(PROBLEM TO SOLVE)
Rename "computer-use agent" to "GUI agent" in the lines of the records starting with the line containing "You are a computer-use agent. Screen" and going on through the line containing "click(26, 54)". Give only those lines again, with nothing else changed.

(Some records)
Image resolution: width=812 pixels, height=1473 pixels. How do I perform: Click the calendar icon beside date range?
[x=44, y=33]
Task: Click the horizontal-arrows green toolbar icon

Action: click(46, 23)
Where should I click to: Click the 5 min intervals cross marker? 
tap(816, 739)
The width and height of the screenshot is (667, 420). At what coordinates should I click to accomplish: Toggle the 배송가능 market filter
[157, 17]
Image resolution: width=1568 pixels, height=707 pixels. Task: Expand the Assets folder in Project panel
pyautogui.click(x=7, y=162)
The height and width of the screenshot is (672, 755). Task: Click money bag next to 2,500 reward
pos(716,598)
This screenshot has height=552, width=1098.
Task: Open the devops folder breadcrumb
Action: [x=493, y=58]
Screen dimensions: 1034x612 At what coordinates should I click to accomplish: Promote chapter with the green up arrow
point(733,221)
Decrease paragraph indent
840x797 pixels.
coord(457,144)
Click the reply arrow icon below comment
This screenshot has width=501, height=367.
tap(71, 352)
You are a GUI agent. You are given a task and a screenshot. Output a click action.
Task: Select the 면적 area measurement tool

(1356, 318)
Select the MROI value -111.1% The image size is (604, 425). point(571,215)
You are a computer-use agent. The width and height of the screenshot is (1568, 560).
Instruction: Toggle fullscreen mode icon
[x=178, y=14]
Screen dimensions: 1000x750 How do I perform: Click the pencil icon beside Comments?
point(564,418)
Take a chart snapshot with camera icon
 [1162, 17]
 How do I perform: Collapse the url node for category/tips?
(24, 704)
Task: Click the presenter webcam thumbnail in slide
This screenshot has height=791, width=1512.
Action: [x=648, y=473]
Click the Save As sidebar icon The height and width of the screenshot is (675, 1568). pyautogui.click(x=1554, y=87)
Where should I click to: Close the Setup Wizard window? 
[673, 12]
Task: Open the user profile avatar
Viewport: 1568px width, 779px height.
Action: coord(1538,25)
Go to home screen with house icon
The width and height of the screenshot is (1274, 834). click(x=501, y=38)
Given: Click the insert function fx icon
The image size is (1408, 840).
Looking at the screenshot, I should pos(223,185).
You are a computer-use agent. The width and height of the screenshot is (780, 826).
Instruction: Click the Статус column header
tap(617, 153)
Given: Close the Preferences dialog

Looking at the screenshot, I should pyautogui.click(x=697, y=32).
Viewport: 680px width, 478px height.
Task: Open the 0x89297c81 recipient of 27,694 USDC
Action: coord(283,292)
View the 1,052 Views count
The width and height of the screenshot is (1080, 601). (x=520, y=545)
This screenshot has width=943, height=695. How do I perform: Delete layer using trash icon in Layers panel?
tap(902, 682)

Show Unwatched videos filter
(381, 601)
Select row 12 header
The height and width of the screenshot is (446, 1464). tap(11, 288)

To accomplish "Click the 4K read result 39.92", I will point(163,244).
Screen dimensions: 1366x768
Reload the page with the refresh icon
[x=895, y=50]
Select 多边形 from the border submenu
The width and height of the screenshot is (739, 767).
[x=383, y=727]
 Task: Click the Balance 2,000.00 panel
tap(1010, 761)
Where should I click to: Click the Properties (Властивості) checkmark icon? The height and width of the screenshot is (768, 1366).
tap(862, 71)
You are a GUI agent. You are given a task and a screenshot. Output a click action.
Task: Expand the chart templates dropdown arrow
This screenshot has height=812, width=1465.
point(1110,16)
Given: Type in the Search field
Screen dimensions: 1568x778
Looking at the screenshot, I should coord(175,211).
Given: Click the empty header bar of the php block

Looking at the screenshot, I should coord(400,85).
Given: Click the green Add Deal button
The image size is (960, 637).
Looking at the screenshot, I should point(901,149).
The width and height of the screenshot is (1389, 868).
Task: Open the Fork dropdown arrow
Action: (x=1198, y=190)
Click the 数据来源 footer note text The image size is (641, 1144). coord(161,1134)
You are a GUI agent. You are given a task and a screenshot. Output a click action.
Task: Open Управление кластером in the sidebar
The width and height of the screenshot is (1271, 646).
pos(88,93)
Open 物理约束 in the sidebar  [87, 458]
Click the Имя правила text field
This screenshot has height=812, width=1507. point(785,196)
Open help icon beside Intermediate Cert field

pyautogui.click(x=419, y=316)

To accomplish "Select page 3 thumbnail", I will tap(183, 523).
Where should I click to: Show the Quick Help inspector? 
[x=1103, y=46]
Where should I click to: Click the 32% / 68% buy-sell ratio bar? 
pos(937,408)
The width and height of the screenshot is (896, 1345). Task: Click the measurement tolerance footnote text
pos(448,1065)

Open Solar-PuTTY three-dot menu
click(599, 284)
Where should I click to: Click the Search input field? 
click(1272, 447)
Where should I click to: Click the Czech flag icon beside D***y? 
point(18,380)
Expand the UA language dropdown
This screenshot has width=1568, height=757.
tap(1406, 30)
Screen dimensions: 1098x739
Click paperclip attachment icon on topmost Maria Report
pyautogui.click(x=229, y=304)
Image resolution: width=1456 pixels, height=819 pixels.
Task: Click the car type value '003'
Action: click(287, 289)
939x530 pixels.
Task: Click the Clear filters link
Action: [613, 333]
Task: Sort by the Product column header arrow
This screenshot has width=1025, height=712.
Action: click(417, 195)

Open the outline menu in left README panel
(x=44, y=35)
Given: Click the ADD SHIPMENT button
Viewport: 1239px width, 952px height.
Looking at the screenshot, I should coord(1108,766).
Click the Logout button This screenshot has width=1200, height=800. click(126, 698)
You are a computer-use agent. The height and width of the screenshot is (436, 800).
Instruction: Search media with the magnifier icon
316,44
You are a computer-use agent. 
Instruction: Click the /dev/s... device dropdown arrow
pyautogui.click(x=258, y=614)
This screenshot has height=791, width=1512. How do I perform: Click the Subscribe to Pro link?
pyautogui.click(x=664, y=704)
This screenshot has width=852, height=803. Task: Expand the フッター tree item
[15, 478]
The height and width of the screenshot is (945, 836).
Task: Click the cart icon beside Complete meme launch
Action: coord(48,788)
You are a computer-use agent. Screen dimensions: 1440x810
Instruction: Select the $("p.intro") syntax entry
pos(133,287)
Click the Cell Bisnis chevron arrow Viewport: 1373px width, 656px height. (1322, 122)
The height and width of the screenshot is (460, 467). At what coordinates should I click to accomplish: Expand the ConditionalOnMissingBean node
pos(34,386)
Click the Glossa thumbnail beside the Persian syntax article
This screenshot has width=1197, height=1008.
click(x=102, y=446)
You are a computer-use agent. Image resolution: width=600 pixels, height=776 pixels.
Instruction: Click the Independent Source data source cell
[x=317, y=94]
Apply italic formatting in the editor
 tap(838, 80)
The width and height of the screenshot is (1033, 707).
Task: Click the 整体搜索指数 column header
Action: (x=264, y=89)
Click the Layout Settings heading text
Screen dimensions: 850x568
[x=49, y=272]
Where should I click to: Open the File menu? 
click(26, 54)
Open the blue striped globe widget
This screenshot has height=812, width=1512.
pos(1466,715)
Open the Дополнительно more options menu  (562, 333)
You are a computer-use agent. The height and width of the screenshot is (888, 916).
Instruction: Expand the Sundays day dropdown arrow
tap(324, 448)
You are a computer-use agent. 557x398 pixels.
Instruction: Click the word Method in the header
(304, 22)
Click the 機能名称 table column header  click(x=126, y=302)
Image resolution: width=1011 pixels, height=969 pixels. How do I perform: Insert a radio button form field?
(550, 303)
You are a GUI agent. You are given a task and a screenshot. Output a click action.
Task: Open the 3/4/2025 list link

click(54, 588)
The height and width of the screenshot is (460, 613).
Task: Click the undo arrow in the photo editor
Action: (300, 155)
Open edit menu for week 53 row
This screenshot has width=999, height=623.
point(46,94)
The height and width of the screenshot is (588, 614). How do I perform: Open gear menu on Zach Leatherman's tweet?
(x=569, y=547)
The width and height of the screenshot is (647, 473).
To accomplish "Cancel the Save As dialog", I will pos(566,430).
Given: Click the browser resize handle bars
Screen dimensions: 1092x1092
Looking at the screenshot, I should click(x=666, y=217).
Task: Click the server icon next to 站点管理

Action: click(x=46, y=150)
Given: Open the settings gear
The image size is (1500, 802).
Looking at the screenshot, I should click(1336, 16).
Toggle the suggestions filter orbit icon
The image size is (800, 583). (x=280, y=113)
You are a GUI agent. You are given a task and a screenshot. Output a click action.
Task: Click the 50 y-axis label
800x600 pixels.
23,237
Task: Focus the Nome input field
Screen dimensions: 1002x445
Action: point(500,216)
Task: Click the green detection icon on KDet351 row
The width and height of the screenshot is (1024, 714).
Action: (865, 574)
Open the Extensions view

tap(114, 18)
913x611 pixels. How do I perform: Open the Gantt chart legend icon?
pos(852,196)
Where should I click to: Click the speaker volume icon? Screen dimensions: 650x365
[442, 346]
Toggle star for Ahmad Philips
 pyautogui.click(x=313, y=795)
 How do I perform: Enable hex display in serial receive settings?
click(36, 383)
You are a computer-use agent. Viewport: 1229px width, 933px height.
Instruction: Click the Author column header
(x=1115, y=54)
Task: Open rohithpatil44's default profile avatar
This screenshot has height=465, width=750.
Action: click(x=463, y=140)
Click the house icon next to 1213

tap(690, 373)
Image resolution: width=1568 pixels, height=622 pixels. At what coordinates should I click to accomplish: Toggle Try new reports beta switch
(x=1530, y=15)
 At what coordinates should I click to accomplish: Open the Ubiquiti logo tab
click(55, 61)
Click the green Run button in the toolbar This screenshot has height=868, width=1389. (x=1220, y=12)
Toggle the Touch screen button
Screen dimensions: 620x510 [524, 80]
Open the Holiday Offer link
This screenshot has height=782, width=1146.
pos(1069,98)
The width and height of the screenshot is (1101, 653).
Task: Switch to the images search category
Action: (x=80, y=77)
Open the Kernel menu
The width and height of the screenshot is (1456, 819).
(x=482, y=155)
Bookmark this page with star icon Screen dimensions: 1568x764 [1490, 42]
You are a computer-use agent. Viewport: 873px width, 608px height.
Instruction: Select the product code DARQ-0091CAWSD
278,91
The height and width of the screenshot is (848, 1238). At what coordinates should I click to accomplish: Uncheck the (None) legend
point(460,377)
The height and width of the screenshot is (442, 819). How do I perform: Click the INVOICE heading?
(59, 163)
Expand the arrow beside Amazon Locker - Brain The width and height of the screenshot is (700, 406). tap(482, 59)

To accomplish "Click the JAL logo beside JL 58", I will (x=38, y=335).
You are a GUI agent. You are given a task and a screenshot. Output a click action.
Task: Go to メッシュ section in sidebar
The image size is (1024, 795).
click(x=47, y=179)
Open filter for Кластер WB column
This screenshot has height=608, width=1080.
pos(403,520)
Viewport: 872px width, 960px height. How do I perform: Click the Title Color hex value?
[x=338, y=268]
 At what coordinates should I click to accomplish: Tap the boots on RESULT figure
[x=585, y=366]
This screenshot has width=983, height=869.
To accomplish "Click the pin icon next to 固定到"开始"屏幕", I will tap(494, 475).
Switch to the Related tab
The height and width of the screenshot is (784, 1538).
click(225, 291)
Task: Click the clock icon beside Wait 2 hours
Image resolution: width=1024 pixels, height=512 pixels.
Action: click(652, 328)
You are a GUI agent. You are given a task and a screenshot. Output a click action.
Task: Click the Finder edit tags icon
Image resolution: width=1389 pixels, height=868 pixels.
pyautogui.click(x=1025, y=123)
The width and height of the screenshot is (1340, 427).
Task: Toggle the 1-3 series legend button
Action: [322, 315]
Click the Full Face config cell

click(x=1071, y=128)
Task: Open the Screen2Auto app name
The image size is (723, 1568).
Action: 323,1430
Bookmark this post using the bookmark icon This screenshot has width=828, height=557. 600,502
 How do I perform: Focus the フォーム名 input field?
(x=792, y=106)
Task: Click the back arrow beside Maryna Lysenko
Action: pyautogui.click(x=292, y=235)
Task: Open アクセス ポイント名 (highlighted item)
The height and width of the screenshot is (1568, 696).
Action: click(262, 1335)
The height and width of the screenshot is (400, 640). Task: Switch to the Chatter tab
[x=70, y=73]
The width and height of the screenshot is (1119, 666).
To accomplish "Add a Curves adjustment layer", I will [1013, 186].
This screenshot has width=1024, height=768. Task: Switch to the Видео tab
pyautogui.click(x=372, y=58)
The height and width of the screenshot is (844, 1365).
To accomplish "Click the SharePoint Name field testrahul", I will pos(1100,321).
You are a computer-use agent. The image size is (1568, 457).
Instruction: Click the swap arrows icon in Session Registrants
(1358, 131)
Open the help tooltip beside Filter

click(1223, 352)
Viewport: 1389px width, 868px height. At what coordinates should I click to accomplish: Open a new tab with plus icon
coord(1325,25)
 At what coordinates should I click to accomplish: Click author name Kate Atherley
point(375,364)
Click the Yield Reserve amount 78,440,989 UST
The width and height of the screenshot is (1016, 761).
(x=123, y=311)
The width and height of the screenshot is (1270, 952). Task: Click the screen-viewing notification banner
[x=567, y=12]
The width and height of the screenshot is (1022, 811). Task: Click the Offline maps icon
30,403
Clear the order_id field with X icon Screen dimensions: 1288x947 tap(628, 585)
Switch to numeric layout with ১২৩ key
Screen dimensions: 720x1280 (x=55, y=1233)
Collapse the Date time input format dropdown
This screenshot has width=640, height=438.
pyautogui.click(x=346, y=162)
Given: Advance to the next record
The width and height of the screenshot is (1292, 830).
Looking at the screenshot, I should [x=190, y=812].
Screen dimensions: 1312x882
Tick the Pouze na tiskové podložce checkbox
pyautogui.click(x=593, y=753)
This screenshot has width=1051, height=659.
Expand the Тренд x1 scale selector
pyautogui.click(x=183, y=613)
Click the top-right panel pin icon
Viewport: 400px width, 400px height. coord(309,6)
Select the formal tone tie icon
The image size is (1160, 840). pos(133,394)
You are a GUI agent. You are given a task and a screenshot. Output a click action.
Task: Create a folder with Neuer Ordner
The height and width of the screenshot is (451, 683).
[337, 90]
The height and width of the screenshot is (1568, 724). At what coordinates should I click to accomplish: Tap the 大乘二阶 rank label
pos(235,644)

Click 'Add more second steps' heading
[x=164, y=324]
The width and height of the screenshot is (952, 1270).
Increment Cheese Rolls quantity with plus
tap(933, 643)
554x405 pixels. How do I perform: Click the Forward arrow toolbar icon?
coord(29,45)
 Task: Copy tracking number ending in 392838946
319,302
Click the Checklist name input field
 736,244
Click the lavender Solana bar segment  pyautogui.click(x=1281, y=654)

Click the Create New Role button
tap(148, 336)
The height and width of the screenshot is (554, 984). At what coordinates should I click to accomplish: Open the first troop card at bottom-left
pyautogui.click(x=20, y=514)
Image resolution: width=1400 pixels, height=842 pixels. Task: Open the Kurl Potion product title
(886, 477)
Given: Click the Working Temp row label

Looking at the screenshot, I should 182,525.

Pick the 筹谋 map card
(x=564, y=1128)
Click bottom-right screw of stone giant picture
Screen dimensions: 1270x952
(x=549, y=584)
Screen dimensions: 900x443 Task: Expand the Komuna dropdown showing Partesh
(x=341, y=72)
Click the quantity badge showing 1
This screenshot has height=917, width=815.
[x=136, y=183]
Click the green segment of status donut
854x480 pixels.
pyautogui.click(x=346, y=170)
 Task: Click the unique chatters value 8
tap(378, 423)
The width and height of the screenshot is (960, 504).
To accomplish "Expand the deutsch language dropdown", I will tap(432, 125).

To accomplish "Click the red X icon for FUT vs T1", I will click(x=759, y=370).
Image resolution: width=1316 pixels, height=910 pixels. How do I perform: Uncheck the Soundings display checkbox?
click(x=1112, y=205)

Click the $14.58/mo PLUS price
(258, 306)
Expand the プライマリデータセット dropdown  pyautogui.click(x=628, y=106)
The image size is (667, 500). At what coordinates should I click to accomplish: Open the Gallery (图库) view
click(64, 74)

(TASK ANSWER)
You are a GUI agent. Screen dimensions: 1440x810
Instruction: Select the $("p.intro") syntax entry
pos(133,287)
Click the Cell Bisnis chevron arrow Viewport: 1373px width, 656px height. (1322, 122)
The height and width of the screenshot is (460, 467). At what coordinates should I click to accomplish: Expand the ConditionalOnMissingBean node
pos(34,386)
Click the Glossa thumbnail beside the Persian syntax article
This screenshot has width=1197, height=1008.
click(x=102, y=446)
You are a GUI agent. Image resolution: width=600 pixels, height=776 pixels.
Instruction: Click the Independent Source data source cell
[x=317, y=94]
Apply italic formatting in the editor
 tap(838, 80)
The width and height of the screenshot is (1033, 707).
Task: Click the 整体搜索指数 column header
Action: (x=264, y=89)
Click the Layout Settings heading text
Screen dimensions: 850x568
[x=49, y=272]
Where should I click to: Open the File menu? 
click(26, 54)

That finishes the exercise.